• [Exercise objective]: The full listing should be transcribed verbatim.

--------------------------------

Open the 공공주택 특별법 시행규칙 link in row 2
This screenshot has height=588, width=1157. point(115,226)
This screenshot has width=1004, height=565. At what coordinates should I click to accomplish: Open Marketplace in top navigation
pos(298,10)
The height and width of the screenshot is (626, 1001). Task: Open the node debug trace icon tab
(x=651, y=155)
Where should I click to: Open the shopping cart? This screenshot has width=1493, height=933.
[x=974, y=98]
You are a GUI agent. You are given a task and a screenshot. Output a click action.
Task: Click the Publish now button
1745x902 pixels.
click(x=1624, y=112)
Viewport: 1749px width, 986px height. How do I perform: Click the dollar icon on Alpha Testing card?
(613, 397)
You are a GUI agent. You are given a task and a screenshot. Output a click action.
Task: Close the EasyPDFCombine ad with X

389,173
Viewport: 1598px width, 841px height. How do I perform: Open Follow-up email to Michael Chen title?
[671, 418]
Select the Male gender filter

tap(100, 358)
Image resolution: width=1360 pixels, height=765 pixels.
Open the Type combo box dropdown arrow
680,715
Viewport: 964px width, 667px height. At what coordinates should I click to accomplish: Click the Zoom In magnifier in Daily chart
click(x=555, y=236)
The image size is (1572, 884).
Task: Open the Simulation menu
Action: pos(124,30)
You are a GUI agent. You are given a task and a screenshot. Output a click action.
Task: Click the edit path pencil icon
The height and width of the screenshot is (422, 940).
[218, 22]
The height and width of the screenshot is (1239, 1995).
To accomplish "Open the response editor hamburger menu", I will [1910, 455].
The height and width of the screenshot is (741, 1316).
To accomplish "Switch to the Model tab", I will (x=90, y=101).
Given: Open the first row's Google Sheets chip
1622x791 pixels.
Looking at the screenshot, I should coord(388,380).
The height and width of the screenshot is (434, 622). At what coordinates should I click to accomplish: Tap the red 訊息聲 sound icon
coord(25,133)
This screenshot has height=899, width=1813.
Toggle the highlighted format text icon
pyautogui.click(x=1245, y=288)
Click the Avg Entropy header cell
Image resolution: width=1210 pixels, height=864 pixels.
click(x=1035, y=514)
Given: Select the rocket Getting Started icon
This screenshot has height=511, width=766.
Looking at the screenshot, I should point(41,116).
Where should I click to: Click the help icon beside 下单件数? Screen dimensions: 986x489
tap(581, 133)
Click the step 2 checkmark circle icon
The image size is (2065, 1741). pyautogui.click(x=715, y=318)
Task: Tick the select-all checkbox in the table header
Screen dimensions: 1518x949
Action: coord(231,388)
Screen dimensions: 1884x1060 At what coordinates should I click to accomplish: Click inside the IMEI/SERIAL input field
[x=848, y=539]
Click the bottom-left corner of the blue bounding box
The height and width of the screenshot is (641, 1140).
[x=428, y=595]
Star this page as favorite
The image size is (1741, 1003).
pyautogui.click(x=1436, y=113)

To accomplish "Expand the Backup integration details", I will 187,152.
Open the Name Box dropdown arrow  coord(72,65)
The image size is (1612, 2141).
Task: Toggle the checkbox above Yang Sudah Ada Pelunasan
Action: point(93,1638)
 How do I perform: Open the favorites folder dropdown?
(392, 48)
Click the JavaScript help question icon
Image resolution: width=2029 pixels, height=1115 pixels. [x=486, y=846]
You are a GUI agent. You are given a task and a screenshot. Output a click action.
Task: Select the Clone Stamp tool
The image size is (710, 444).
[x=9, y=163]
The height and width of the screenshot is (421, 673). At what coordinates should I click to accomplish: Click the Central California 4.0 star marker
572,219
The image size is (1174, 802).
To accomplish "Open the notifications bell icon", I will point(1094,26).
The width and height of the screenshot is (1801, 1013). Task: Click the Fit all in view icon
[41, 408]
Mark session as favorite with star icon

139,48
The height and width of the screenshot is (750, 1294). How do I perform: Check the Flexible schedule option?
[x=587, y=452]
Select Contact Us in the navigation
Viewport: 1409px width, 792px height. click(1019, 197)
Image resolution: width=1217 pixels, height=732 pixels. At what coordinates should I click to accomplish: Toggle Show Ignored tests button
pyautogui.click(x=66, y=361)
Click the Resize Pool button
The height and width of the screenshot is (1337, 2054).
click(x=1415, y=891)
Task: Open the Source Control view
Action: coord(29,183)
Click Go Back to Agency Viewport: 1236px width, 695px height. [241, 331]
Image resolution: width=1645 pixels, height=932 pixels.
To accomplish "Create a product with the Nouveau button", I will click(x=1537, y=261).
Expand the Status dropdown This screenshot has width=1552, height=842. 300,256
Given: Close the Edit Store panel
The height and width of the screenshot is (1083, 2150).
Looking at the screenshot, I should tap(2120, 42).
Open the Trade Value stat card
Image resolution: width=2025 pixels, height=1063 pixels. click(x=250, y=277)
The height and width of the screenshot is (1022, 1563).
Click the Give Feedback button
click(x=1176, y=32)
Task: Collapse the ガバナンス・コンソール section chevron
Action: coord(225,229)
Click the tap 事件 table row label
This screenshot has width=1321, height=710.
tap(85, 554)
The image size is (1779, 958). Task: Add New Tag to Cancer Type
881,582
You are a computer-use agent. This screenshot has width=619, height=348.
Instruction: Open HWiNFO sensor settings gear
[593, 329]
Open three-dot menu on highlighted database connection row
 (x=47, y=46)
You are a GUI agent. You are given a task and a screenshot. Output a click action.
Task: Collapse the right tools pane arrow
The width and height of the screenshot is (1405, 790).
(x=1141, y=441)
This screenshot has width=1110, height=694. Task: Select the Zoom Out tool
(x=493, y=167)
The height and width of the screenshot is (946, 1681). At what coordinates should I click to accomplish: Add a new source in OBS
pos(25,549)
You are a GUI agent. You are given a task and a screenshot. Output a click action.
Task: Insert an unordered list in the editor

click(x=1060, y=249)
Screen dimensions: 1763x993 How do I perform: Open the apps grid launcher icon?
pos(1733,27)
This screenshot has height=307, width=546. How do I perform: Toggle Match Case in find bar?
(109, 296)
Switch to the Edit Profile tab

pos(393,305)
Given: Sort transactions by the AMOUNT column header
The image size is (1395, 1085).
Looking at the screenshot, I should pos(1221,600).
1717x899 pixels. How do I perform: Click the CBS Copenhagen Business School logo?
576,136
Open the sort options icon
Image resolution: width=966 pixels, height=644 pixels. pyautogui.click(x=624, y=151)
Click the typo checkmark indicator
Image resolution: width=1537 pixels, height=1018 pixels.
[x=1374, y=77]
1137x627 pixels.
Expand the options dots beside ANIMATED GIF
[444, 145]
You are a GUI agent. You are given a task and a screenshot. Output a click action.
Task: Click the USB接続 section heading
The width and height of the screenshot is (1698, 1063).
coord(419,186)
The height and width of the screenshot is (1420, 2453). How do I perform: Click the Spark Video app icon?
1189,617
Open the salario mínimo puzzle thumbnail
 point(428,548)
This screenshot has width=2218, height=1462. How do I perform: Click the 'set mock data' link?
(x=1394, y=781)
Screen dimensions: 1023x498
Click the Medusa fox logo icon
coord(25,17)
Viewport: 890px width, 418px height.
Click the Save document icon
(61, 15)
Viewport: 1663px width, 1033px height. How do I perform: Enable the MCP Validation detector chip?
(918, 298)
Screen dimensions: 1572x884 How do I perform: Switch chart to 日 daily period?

--------------------------------

• [Response]:
Open the 공공주택 특별법 시행규칙 link in row 2
This screenshot has height=588, width=1157. point(115,226)
This screenshot has width=1004, height=565. At what coordinates should I click to accomplish: Open Marketplace in top navigation
pos(298,10)
The height and width of the screenshot is (626, 1001). Task: Open the node debug trace icon tab
(x=651, y=155)
Where should I click to: Open the shopping cart? This screenshot has width=1493, height=933.
[x=974, y=98]
You are a GUI agent. You are given a task and a screenshot. Output a click action.
Task: Click the Publish now button
1745x902 pixels.
click(x=1624, y=112)
Viewport: 1749px width, 986px height. How do I perform: Click the dollar icon on Alpha Testing card?
(613, 397)
You are a GUI agent. You are given a task and a screenshot. Output a click action.
Task: Close the EasyPDFCombine ad with X

389,173
Viewport: 1598px width, 841px height. How do I perform: Open Follow-up email to Michael Chen title?
[671, 418]
Select the Male gender filter

tap(100, 358)
Image resolution: width=1360 pixels, height=765 pixels.
Open the Type combo box dropdown arrow
680,715
Viewport: 964px width, 667px height. At what coordinates should I click to accomplish: Click the Zoom In magnifier in Daily chart
click(x=555, y=236)
The image size is (1572, 884).
Task: Open the Simulation menu
Action: pos(124,30)
You are a GUI agent. You are given a task and a screenshot. Output a click action.
Task: Click the edit path pencil icon
The height and width of the screenshot is (422, 940).
[218, 22]
The height and width of the screenshot is (1239, 1995).
To accomplish "Open the response editor hamburger menu", I will [1910, 455].
The height and width of the screenshot is (741, 1316).
To accomplish "Switch to the Model tab", I will (x=90, y=101).
Given: Open the first row's Google Sheets chip
1622x791 pixels.
Looking at the screenshot, I should coord(388,380).
The height and width of the screenshot is (434, 622). At what coordinates should I click to accomplish: Tap the red 訊息聲 sound icon
coord(25,133)
This screenshot has height=899, width=1813.
Toggle the highlighted format text icon
pyautogui.click(x=1245, y=288)
Click the Avg Entropy header cell
Image resolution: width=1210 pixels, height=864 pixels.
click(x=1035, y=514)
Given: Select the rocket Getting Started icon
This screenshot has height=511, width=766.
Looking at the screenshot, I should point(41,116).
Where should I click to: Click the help icon beside 下单件数? Screen dimensions: 986x489
tap(581, 133)
Click the step 2 checkmark circle icon
The image size is (2065, 1741). pyautogui.click(x=715, y=318)
Task: Tick the select-all checkbox in the table header
Screen dimensions: 1518x949
Action: coord(231,388)
Screen dimensions: 1884x1060 At what coordinates should I click to accomplish: Click inside the IMEI/SERIAL input field
[x=848, y=539]
Click the bottom-left corner of the blue bounding box
The height and width of the screenshot is (641, 1140).
[x=428, y=595]
Star this page as favorite
The image size is (1741, 1003).
pyautogui.click(x=1436, y=113)

To accomplish "Expand the Backup integration details", I will 187,152.
Open the Name Box dropdown arrow  coord(72,65)
The image size is (1612, 2141).
Task: Toggle the checkbox above Yang Sudah Ada Pelunasan
Action: point(93,1638)
 How do I perform: Open the favorites folder dropdown?
(392, 48)
Click the JavaScript help question icon
Image resolution: width=2029 pixels, height=1115 pixels. [x=486, y=846]
You are a GUI agent. You are given a task and a screenshot. Output a click action.
Task: Select the Clone Stamp tool
The image size is (710, 444).
[x=9, y=163]
The height and width of the screenshot is (421, 673). At what coordinates should I click to accomplish: Click the Central California 4.0 star marker
572,219
The image size is (1174, 802).
To accomplish "Open the notifications bell icon", I will point(1094,26).
The width and height of the screenshot is (1801, 1013). Task: Click the Fit all in view icon
[41, 408]
Mark session as favorite with star icon

139,48
The height and width of the screenshot is (750, 1294). How do I perform: Check the Flexible schedule option?
[x=587, y=452]
Select Contact Us in the navigation
Viewport: 1409px width, 792px height. click(1019, 197)
Image resolution: width=1217 pixels, height=732 pixels. At what coordinates should I click to accomplish: Toggle Show Ignored tests button
pyautogui.click(x=66, y=361)
Click the Resize Pool button
The height and width of the screenshot is (1337, 2054).
click(x=1415, y=891)
Task: Open the Source Control view
Action: coord(29,183)
Click Go Back to Agency Viewport: 1236px width, 695px height. [241, 331]
Image resolution: width=1645 pixels, height=932 pixels.
To accomplish "Create a product with the Nouveau button", I will click(x=1537, y=261).
Expand the Status dropdown This screenshot has width=1552, height=842. 300,256
Given: Close the Edit Store panel
The height and width of the screenshot is (1083, 2150).
Looking at the screenshot, I should tap(2120, 42).
Open the Trade Value stat card
Image resolution: width=2025 pixels, height=1063 pixels. click(x=250, y=277)
The height and width of the screenshot is (1022, 1563).
Click the Give Feedback button
click(x=1176, y=32)
Task: Collapse the ガバナンス・コンソール section chevron
Action: coord(225,229)
Click the tap 事件 table row label
This screenshot has width=1321, height=710.
tap(85, 554)
The image size is (1779, 958). Task: Add New Tag to Cancer Type
881,582
You are a computer-use agent. This screenshot has width=619, height=348.
Instruction: Open HWiNFO sensor settings gear
[593, 329]
Open three-dot menu on highlighted database connection row
 (x=47, y=46)
You are a GUI agent. You are given a task and a screenshot. Output a click action.
Task: Collapse the right tools pane arrow
The width and height of the screenshot is (1405, 790).
(x=1141, y=441)
This screenshot has width=1110, height=694. Task: Select the Zoom Out tool
(x=493, y=167)
The height and width of the screenshot is (946, 1681). At what coordinates should I click to accomplish: Add a new source in OBS
pos(25,549)
You are a GUI agent. You are given a task and a screenshot. Output a click action.
Task: Insert an unordered list in the editor

click(x=1060, y=249)
Screen dimensions: 1763x993 How do I perform: Open the apps grid launcher icon?
pos(1733,27)
This screenshot has height=307, width=546. How do I perform: Toggle Match Case in find bar?
(109, 296)
Switch to the Edit Profile tab

pos(393,305)
Given: Sort transactions by the AMOUNT column header
The image size is (1395, 1085).
Looking at the screenshot, I should pos(1221,600).
1717x899 pixels. How do I perform: Click the CBS Copenhagen Business School logo?
576,136
Open the sort options icon
Image resolution: width=966 pixels, height=644 pixels. pyautogui.click(x=624, y=151)
Click the typo checkmark indicator
Image resolution: width=1537 pixels, height=1018 pixels.
[x=1374, y=77]
1137x627 pixels.
Expand the options dots beside ANIMATED GIF
[444, 145]
You are a GUI agent. You are given a task and a screenshot. Output a click action.
Task: Click the USB接続 section heading
The width and height of the screenshot is (1698, 1063).
coord(419,186)
The height and width of the screenshot is (1420, 2453). How do I perform: Click the Spark Video app icon?
1189,617
Open the salario mínimo puzzle thumbnail
 point(428,548)
This screenshot has width=2218, height=1462. How do I perform: Click the 'set mock data' link?
(x=1394, y=781)
Screen dimensions: 1023x498
Click the Medusa fox logo icon
coord(25,17)
Viewport: 890px width, 418px height.
Click the Save document icon
(61, 15)
Viewport: 1663px width, 1033px height. How do I perform: Enable the MCP Validation detector chip?
(918, 298)
Screen dimensions: 1572x884 How do I perform: Switch chart to 日 daily period?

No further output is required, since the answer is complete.